Tunisians buoyant over Zine El Abidine Ben Ali's ouster immediately worried about what's next: the caretaker leadership of the prime minister who took control, the role of the army in the transition and whether Ben Ali's departure to Saudi Arabia will be enough to restore calm.

The upheaval followed the country's largest protests in generations and weeks of escalating unrest, sparked by one man's suicide and fueled by social media, cell phones and young people who have seen relatively little benefit from Tunisia's recent economic growth. Thousands of demonstrators from all walks of life rejected Ben Ali's promises of change and mobbed Tunis, the capital, to demand that he leave.

The government said at least 23 people have been killed in the riots, but opposition members put the death toll at more than three times that.

Friday, police repeatedly clashed with protesters, some of whom climbed onto the entrance roof of the Interior Ministry, widely believed for years to be a place where the regime's opponents were tortured.

With clouds of tear gas and black smoke drifting over the city, Prime Minister Mohammed Ghannouchi went on state television to announce that he was assuming power in this North African nation known for its wide sandy beaches and ancient ruins.

"I take over the responsibilities temporarily of the leadership of the country at this difficult time to help restore security," Ghannouchi said. "I promise to respect the constitution, to work on reforming economic and social issues with care and to consult with all sides."

The prime minister, a longtime ally of the president, suggested that Ben Ali had willingly handed over control, but the exact circumstances were unclear.

In a string of last-ditch efforts to tamp down the unrest, Ben Ali dissolved the government and promised legislative elections within six months -- a pledge that appeared to open at least the possibility of a new government. Before his removal from power was announced, he declared a state of emergency, including a curfew that was in effect Friday night and was to be lifted at 7 a.m. today.

European tour companies moved thousands of tourists out of the country. Foreign airlines halted service to Tunisia.

Ben Ali's downfall sent a potentially frightening message to autocratic leaders across the Arab world, especially because he did not seem especially vulnerable until very recently.

He managed the economy of his small country of 10 million better than many other Middle Eastern nations grappling with calcified economies and booming, young populations. He turned Tunisia into a beach haven for tourists, helping create an area of stability in volatile North Africa. Despite a lack of civil rights and little or no freedom of speech, many enjoyed a better quality of life than those in neighboring countries such as Algeria and Libya.

Ben Ali had won frequent praise from abroad for presiding over reforms to make the economy more competitive and attract business. Growth last year was at 3.1 percent.

But unemployment -- officially measured at 14 percent -- was far higher -- 52 percent -- among the young. Despair among job-seeking young graduates was palpable.
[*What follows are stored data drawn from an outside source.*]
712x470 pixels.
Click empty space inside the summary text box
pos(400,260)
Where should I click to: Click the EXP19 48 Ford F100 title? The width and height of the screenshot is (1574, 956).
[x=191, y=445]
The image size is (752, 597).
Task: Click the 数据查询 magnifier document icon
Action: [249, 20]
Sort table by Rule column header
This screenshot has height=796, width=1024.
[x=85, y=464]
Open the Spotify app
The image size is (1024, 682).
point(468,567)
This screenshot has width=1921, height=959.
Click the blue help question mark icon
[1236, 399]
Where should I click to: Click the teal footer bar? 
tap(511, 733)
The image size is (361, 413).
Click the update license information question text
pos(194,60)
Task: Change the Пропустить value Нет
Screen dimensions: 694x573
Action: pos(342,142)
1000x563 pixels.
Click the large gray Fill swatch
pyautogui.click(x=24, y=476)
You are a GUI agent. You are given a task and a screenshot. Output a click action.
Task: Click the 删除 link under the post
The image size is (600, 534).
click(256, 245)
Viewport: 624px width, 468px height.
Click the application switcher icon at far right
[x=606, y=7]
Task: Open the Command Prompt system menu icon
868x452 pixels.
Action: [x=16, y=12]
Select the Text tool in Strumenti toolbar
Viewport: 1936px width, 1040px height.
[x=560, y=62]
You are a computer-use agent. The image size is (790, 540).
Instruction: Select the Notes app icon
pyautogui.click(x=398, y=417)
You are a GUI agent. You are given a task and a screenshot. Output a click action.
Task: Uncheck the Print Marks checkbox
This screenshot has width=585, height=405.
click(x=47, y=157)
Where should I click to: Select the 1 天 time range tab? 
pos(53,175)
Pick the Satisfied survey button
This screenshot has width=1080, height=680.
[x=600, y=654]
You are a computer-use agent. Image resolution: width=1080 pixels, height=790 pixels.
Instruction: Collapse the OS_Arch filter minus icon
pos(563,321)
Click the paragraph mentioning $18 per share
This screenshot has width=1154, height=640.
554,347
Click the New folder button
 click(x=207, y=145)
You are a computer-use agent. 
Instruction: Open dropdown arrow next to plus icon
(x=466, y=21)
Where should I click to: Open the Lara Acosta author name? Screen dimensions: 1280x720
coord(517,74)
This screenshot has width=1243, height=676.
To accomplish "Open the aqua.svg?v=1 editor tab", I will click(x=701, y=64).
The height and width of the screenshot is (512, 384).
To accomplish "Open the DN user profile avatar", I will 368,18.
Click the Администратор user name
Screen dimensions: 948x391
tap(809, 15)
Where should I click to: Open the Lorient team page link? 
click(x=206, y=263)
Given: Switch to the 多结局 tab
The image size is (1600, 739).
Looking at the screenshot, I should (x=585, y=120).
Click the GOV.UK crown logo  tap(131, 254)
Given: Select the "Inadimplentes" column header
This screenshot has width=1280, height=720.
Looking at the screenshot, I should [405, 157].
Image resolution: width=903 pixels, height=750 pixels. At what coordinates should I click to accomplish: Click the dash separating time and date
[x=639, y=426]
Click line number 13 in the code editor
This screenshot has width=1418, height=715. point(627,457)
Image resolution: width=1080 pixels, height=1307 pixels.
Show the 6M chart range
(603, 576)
The riots erupted after an educated but jobless 26-year-old committed suicide in mid-December when police confiscated the fruits and vegetables he was selling without a permit. His desperate act hit a nerve, sparked copycat suicides and focused generalized anger against the regime into a widespread, outright revolt.

President Obama said he applauded the courage and dignity of protesting Tunisians, and urged all parties to keep calm and avoid violence.

Arabs across the region celebrated news of the Tunisian uprising on Twitter, Facebook and blogs. Thousands of tweets congratulating the Tunisian people flooded the Internet, and many people changed their profile pictures to Tunisian flags.

Egyptian activists opposed to President Hosni Mubarak's three-decade regime looked to the events in Tunisia with hope. About 50 gathered outside the Tunisian Embassy in Cairo to celebrate, chanting, "Ben Ali, tell Mubarak a plane is waiting for him, too!"